### [INSTRUCTION]
Copy the records from the line containing "Where should I" through the line containing "click(x=650, y=22)", substituting "magnifying glass" for "magnifier" and keeping everything else the same.

### [RECORDS SUPPLIED]

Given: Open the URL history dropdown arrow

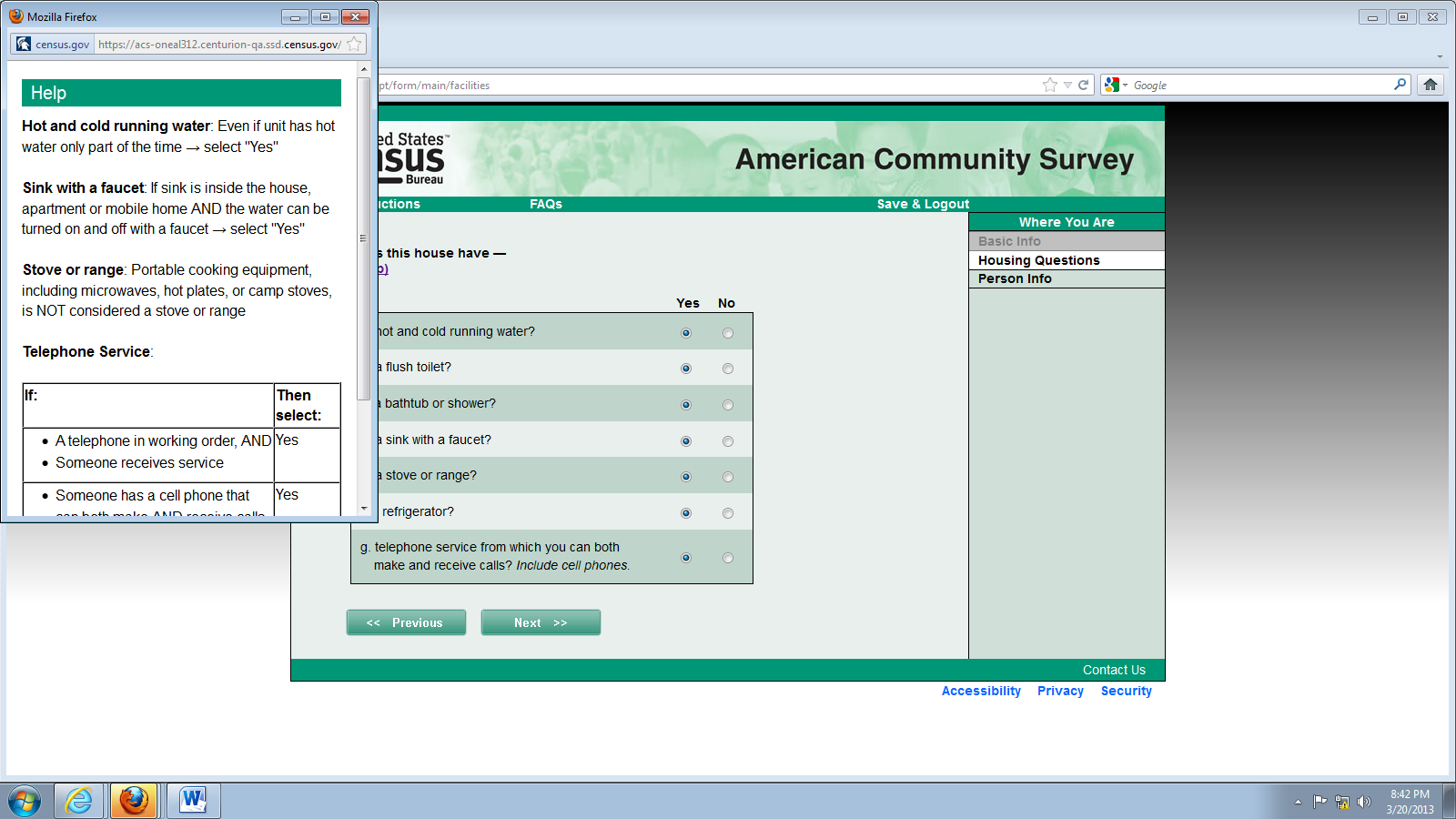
* * *
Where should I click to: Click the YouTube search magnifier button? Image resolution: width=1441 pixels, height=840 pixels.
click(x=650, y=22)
---
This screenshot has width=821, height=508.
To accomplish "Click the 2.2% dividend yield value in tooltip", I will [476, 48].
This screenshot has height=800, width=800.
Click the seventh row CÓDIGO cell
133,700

### [RESPONSE]
Where should I click to: Click the YouTube search magnifying glass button? Image resolution: width=1441 pixels, height=840 pixels.
click(x=650, y=22)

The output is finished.